Supplied material:
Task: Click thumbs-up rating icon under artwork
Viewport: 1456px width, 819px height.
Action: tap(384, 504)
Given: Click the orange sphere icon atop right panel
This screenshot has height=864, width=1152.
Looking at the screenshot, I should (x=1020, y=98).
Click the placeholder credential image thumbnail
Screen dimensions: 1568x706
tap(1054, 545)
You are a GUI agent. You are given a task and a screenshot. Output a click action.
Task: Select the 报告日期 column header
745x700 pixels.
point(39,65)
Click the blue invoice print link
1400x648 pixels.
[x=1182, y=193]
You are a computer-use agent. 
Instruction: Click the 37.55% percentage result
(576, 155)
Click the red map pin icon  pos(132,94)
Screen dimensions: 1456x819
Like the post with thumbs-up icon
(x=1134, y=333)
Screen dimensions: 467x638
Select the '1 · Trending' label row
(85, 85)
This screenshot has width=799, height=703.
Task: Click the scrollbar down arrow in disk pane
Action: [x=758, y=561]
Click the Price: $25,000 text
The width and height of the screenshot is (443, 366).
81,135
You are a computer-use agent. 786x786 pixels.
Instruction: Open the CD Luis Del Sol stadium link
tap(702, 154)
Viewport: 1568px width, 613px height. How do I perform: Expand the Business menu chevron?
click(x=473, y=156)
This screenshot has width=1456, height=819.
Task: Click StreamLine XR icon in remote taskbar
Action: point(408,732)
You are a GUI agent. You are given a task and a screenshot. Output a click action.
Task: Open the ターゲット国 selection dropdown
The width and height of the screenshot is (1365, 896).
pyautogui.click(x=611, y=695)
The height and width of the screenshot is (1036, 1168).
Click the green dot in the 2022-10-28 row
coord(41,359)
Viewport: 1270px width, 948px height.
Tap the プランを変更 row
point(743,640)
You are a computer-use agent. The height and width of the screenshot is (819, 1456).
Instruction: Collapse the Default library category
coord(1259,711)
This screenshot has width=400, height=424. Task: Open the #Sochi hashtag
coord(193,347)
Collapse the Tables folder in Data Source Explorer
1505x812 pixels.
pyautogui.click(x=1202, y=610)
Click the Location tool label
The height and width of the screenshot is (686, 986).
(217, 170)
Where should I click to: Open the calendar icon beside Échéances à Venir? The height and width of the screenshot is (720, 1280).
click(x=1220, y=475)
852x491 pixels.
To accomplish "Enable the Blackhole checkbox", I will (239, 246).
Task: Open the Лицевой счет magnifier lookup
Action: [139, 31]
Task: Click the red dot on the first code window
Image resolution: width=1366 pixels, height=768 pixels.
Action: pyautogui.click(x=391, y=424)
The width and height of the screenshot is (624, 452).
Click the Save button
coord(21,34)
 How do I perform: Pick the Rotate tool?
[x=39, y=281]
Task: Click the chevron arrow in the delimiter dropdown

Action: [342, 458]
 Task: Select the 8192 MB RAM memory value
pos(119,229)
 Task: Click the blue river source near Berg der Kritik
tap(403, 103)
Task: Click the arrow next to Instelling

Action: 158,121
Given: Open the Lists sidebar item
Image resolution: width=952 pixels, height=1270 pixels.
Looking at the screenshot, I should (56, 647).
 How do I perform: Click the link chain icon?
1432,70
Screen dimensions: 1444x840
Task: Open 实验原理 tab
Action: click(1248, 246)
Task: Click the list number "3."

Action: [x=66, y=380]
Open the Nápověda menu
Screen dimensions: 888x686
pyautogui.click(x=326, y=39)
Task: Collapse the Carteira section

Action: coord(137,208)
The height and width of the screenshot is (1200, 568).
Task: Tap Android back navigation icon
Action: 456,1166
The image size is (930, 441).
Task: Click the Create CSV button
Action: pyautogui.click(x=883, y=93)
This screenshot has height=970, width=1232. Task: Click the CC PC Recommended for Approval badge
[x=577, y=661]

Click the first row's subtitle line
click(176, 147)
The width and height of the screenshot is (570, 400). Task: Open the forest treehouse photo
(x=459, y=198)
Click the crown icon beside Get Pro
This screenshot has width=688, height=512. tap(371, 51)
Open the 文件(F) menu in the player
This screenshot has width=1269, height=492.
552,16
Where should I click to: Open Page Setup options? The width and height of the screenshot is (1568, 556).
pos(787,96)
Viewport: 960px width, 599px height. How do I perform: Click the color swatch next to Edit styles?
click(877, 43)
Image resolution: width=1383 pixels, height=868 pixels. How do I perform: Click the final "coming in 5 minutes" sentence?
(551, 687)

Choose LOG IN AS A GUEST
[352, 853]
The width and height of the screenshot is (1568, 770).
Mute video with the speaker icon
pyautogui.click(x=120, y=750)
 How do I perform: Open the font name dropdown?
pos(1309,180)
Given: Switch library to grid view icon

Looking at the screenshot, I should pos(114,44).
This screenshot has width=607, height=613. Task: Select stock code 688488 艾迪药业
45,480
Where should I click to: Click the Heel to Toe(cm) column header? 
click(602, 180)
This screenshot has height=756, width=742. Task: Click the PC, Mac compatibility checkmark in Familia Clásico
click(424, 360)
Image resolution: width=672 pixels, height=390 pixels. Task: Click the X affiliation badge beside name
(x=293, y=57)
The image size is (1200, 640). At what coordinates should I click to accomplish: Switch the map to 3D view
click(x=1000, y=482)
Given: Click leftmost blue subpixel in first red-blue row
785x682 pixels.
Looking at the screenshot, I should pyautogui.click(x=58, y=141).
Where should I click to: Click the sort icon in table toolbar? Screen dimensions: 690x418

Exercise description: Revise the records above by replacing every "Viewport" with "Window", leaving all other text unchanged.

Solution to this problem:
Task: Click thumbs-up rating icon under artwork
Window: 1456px width, 819px height.
Action: tap(384, 504)
Given: Click the orange sphere icon atop right panel
This screenshot has height=864, width=1152.
Looking at the screenshot, I should (x=1020, y=98).
Click the placeholder credential image thumbnail
Screen dimensions: 1568x706
tap(1054, 545)
You are a GUI agent. You are given a task and a screenshot. Output a click action.
Task: Select the 报告日期 column header
745x700 pixels.
point(39,65)
Click the blue invoice print link
1400x648 pixels.
[x=1182, y=193]
You are a computer-use agent. 
Instruction: Click the 37.55% percentage result
(576, 155)
Click the red map pin icon  pos(132,94)
Screen dimensions: 1456x819
Like the post with thumbs-up icon
(x=1134, y=333)
Screen dimensions: 467x638
Select the '1 · Trending' label row
(85, 85)
This screenshot has width=799, height=703.
Task: Click the scrollbar down arrow in disk pane
Action: [x=758, y=561]
Click the Price: $25,000 text
The width and height of the screenshot is (443, 366).
81,135
You are a computer-use agent. 786x786 pixels.
Instruction: Open the CD Luis Del Sol stadium link
tap(702, 154)
Window: 1568px width, 613px height. How do I perform: Expand the Business menu chevron?
click(x=473, y=156)
This screenshot has width=1456, height=819.
Task: Click StreamLine XR icon in remote taskbar
Action: point(408,732)
You are a GUI agent. You are given a task and a screenshot. Output a click action.
Task: Open the ターゲット国 selection dropdown
The width and height of the screenshot is (1365, 896).
pyautogui.click(x=611, y=695)
The height and width of the screenshot is (1036, 1168).
Click the green dot in the 2022-10-28 row
coord(41,359)
Window: 1270px width, 948px height.
Tap the プランを変更 row
point(743,640)
You are a computer-use agent. The height and width of the screenshot is (819, 1456).
Instruction: Collapse the Default library category
coord(1259,711)
This screenshot has width=400, height=424. Task: Open the #Sochi hashtag
coord(193,347)
Collapse the Tables folder in Data Source Explorer
1505x812 pixels.
pyautogui.click(x=1202, y=610)
Click the Location tool label
The height and width of the screenshot is (686, 986).
(217, 170)
Where should I click to: Open the calendar icon beside Échéances à Venir? The height and width of the screenshot is (720, 1280).
click(x=1220, y=475)
852x491 pixels.
To accomplish "Enable the Blackhole checkbox", I will (239, 246).
Task: Open the Лицевой счет magnifier lookup
Action: [139, 31]
Task: Click the red dot on the first code window
Image resolution: width=1366 pixels, height=768 pixels.
Action: pyautogui.click(x=391, y=424)
The width and height of the screenshot is (624, 452).
Click the Save button
coord(21,34)
 How do I perform: Pick the Rotate tool?
[x=39, y=281]
Task: Click the chevron arrow in the delimiter dropdown

Action: [342, 458]
 Task: Select the 8192 MB RAM memory value
pos(119,229)
 Task: Click the blue river source near Berg der Kritik
tap(403, 103)
Task: Click the arrow next to Instelling

Action: 158,121
Given: Open the Lists sidebar item
Image resolution: width=952 pixels, height=1270 pixels.
Looking at the screenshot, I should (56, 647).
 How do I perform: Click the link chain icon?
1432,70
Screen dimensions: 1444x840
Task: Open 实验原理 tab
Action: click(1248, 246)
Task: Click the list number "3."

Action: [x=66, y=380]
Open the Nápověda menu
Screen dimensions: 888x686
pyautogui.click(x=326, y=39)
Task: Collapse the Carteira section

Action: coord(137,208)
The height and width of the screenshot is (1200, 568).
Task: Tap Android back navigation icon
Action: 456,1166
The image size is (930, 441).
Task: Click the Create CSV button
Action: pyautogui.click(x=883, y=93)
This screenshot has height=970, width=1232. Task: Click the CC PC Recommended for Approval badge
[x=577, y=661]

Click the first row's subtitle line
click(176, 147)
The width and height of the screenshot is (570, 400). Task: Open the forest treehouse photo
(x=459, y=198)
Click the crown icon beside Get Pro
This screenshot has width=688, height=512. tap(371, 51)
Open the 文件(F) menu in the player
This screenshot has width=1269, height=492.
552,16
Where should I click to: Open Page Setup options? The width and height of the screenshot is (1568, 556).
pos(787,96)
Window: 960px width, 599px height. How do I perform: Click the color swatch next to Edit styles?
click(877, 43)
Image resolution: width=1383 pixels, height=868 pixels. How do I perform: Click the final "coming in 5 minutes" sentence?
(551, 687)

Choose LOG IN AS A GUEST
[352, 853]
The width and height of the screenshot is (1568, 770).
Mute video with the speaker icon
pyautogui.click(x=120, y=750)
 How do I perform: Open the font name dropdown?
pos(1309,180)
Given: Switch library to grid view icon

Looking at the screenshot, I should pos(114,44).
This screenshot has width=607, height=613. Task: Select stock code 688488 艾迪药业
45,480
Where should I click to: Click the Heel to Toe(cm) column header? 
click(602, 180)
This screenshot has height=756, width=742. Task: Click the PC, Mac compatibility checkmark in Familia Clásico
click(424, 360)
Image resolution: width=672 pixels, height=390 pixels. Task: Click the X affiliation badge beside name
(x=293, y=57)
The image size is (1200, 640). At what coordinates should I click to accomplish: Switch the map to 3D view
click(x=1000, y=482)
Given: Click leftmost blue subpixel in first red-blue row
785x682 pixels.
Looking at the screenshot, I should pyautogui.click(x=58, y=141).
Where should I click to: Click the sort icon in table toolbar? Screen dimensions: 690x418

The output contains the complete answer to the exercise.